Over the past few decades, there has been a dramatic increase in the number of shoulder arthroplasties performed around the world. This increase is the result of an aging and increasingly more active population, better implant technology, and the advent of reverse shoulder arthroplasty (RSA) for rotator cuff arthropathy. Additionally, as the indications for RSA have expanded to include pathologies such as rotator cuff insufficiency, chronic instabilities, trauma, and tumors, the number of arthroplasties will continue to increase. Although the results of most arthroplasties are good and predictable, any glenoid and/or humeral bone deficiencies can have detrimental effects on the clinical outcomes of these procedures. Bone loss becomes more of a problem in revision cases, and, as the number of primary arthroplasties increases, it follows that the number of revision procedures will also increase.
Many of the disease- or procedure-specific processes indicated for shoulder arthroplasty have predictable patterns of bone loss, especially on the glenoid side. Walch and colleagues1 and Bercik and colleagues2 made us aware that many patients with primary osteoarthritis have significant glenoid bone deformity. Similarly, there have been a number of first- and second-generation classification systems for delineating glenoid deformity in rotator cuff tear arthropathy and in revision settings. In revision settings, both glenoid and humeral bone deficiencies can occur as a result of implant removal, iatrogenic fracture, and even infection. Each of these bone loss patterns must be recognized and treated appropriately for the best surgical outcome.
The articles in this month of The American Journal of Orthopedics address the most up-to-date concepts and solutions regarding both humeral and glenoid bone loss in shoulder arthroplasty of all types.
HUMERAL BONE LOSS
Humeral bone loss is typically encountered in proximal humerus fractures, in revision surgery necessitating humeral component removal, and, less commonly, in tumors and infection.
In many displaced proximal humeral fractures indicated for shoulder arthroplasty, the bone is comminuted with displacement of the lesser and greater tuberosities. In these situations, failure of tuberosity healing may result in loss of rotator cuff function with loss of elevation, rotation, and even instability. Humeral shortening can also occur as a result of bone loss and can compromise deltoid function by loss of proper muscle tension, leading to instability, dysfunction, or both. In addition to possible instability, humeral shortening with metaphyseal bone loss can adversely affect long-term fixation of the humeral component, leading to stem loosening or failure.

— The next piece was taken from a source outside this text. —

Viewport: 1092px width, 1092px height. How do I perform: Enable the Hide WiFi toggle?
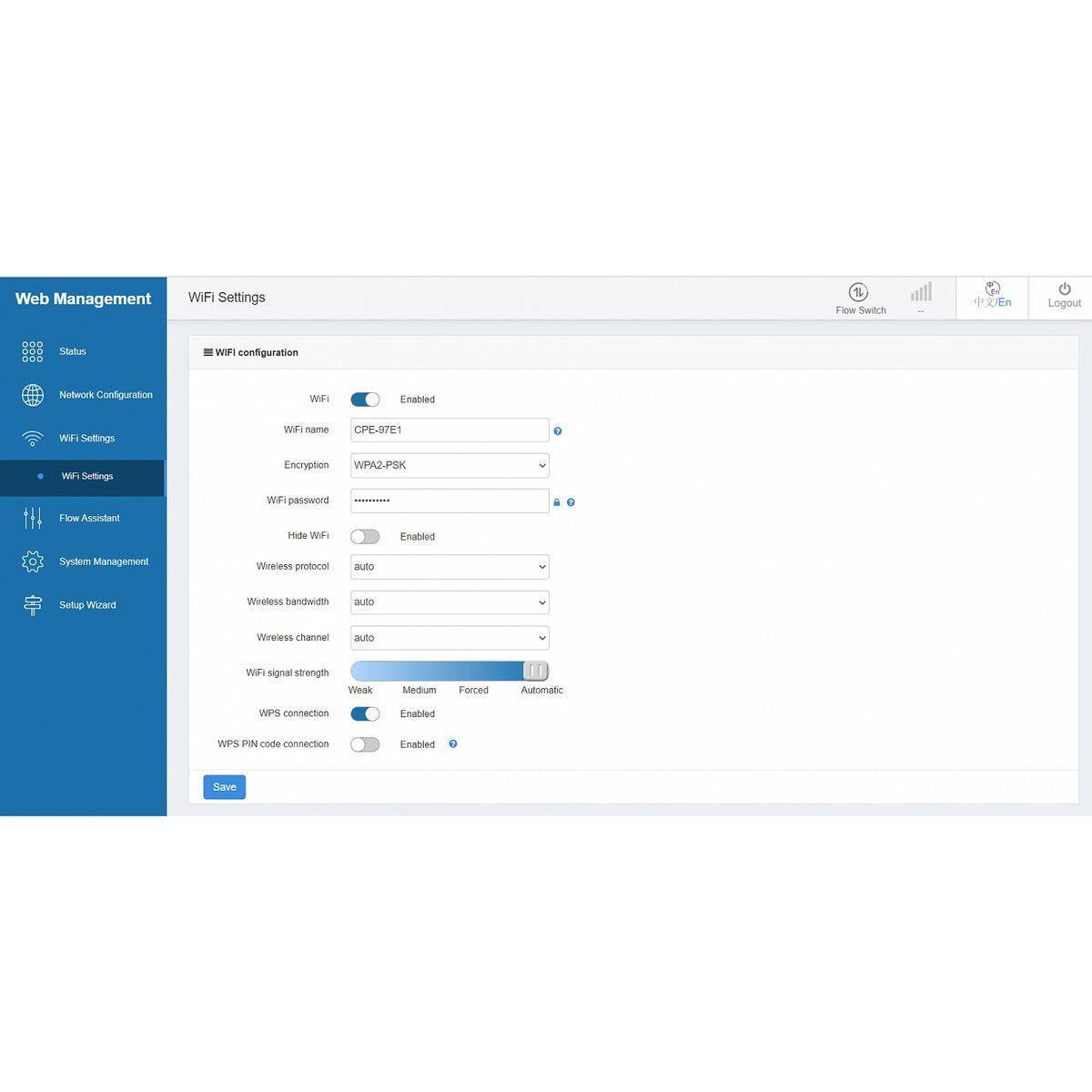365,537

Cuff and colleagues3 showed significantly more rotational micromotion in cases lacking metaphyseal support, leading to aseptic loosening of the humeral stem.

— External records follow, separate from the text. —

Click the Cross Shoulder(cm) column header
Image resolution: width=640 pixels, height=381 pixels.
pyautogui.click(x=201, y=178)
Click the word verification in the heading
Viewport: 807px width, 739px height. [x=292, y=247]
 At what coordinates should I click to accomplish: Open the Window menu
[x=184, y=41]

Humeral bone loss can also result from humeral stem component removal in revision shoulder arthroplasty for infection, component failure or loosening, and even periprosthetic fracture resulting from surgery or trauma.

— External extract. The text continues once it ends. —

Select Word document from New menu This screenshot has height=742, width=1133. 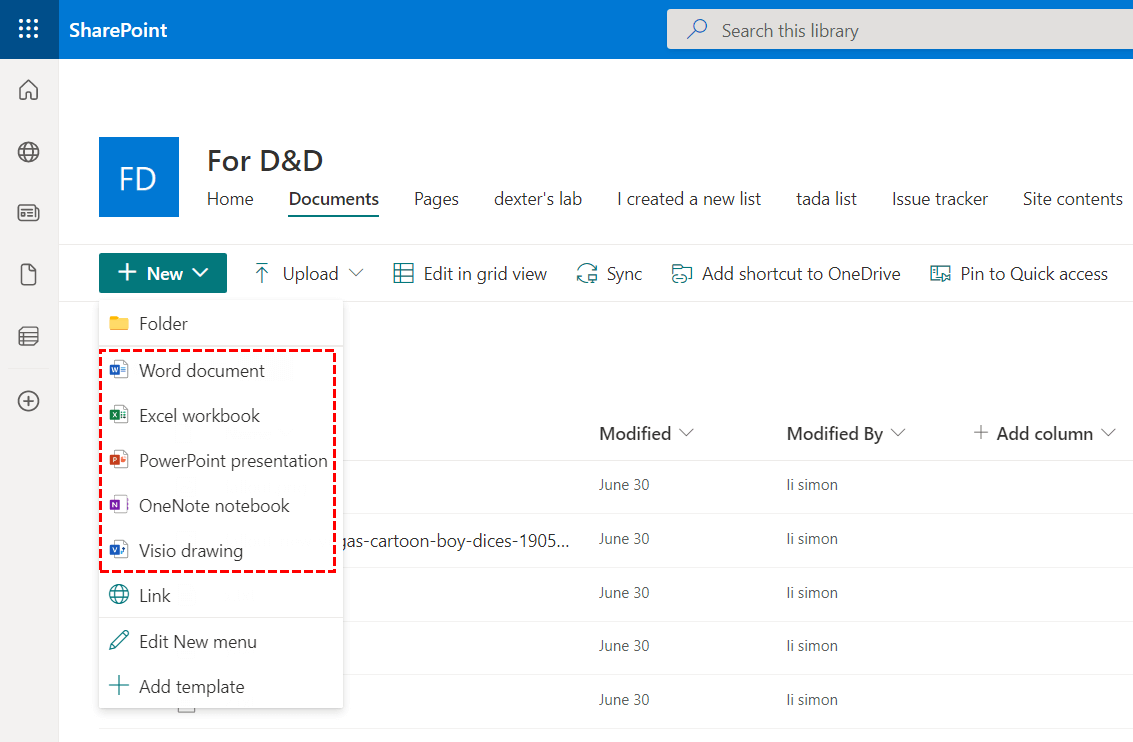(201, 371)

For the surgeon, humeral bone loss can create a complex set of circumstances related to rotator cuff attachment failure, soft-tissue balancing effects, and component fixation issues. Any such issue must be recognized and addressed for best outcomes. Best results can be obtained with preoperative imaging, planning, use of bone graft techniques, proximal humeral allografts, and, more recently, modular and patient-specific implants. All of these issues are discussed comprehensively in the articles this month.